From the nozzle arrangement claims below, extract the passage starting with "5. A nozzle" and going on through "is movably arranged.", copying it word for word.

• Reading text:
******************************
5. A nozzle arrangement according to claim 3, wherein the draining
channel is in fluid communication with a container for at least
temporarily collecting the discharged fluid and/or particles.
6. A nozzle arrangement according to claim 1, wherein the at least
one trapping device or at least a portion thereof and/or the at
lest one nozzle is movably arranged.
7. A nozzle arrangement according to claim 6, wherein the at least
one trapping device or at least a portion thereof and/or the at
least one nozzle has a retracted position and/or a projecting
position.
8. A nozzle arrangement according to claim 7, wherein an actuating
or agitating device is adapted to move the at least one trapping
device or at least a portion thereof and/or the at least one nozzle
in particular between the retracted and the projecting
position.
9. A nozzle arrangement according to claim 7, wherein in the
retracted position the at least one trapping device at least
partially covers the at least one nozzle.
******************************
• Listed entries:
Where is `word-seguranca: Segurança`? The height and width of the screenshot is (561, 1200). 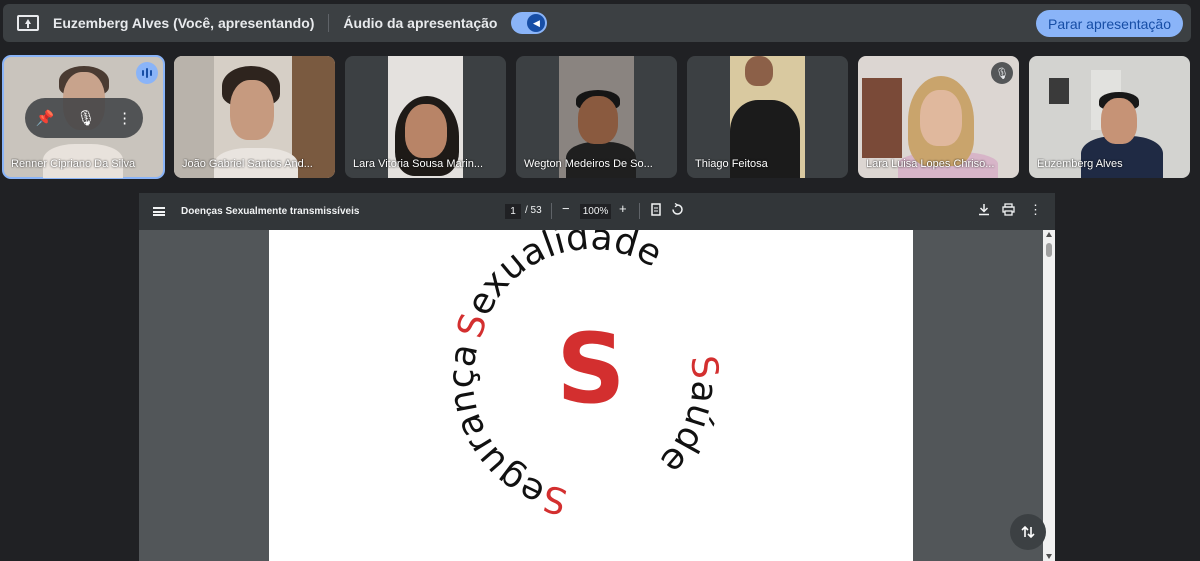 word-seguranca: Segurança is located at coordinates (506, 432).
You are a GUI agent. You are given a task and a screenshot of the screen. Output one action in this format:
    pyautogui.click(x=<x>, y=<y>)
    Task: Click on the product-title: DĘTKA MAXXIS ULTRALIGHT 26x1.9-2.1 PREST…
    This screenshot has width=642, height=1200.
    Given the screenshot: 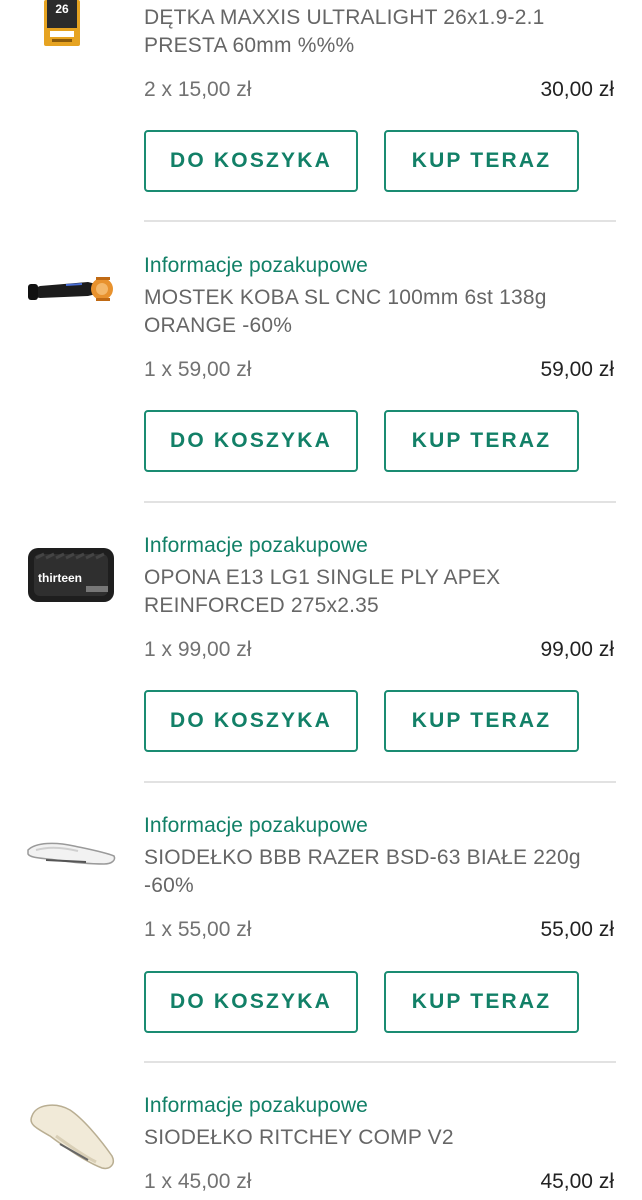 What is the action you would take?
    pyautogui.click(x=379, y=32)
******************************
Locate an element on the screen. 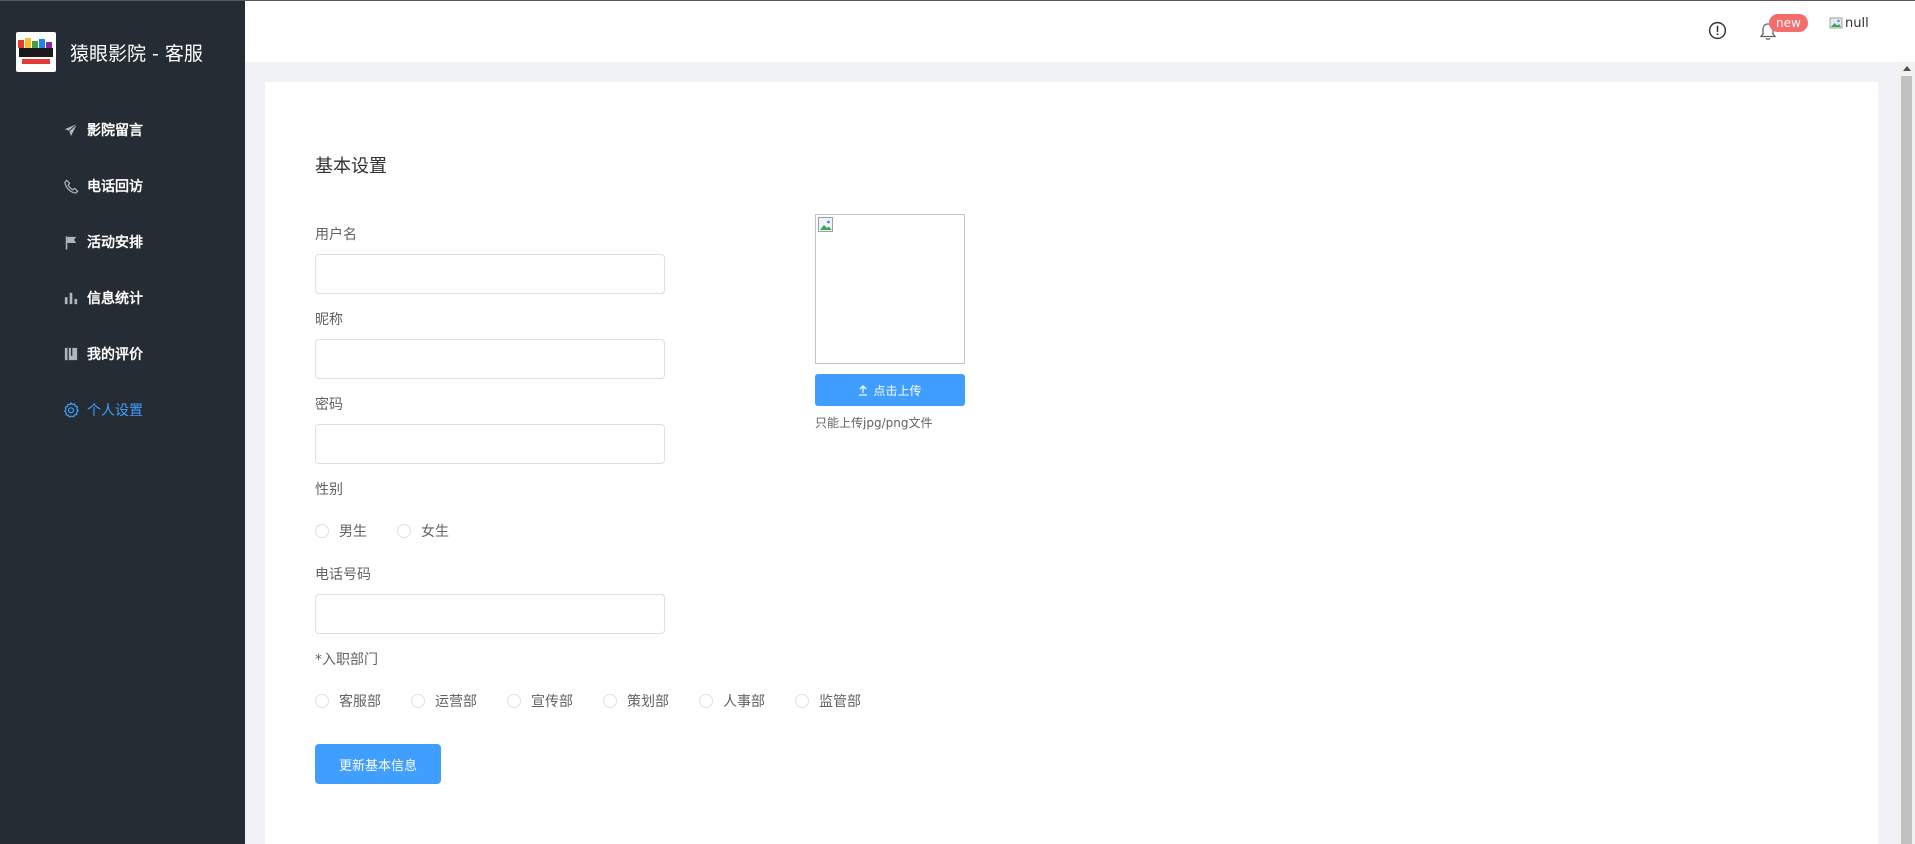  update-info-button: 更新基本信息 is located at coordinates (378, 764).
******************************
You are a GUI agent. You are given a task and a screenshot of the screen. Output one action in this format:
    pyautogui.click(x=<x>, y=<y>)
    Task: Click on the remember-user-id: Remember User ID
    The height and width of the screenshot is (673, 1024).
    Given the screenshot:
******************************
• Result of this task:
5. A nozzle arrangement according to claim 3, wherein the draining
channel is in fluid communication with a container for at least
temporarily collecting the discharged fluid and/or particles.
6. A nozzle arrangement according to claim 1, wherein the at least
one trapping device or at least a portion thereof and/or the at
lest one nozzle is movably arranged.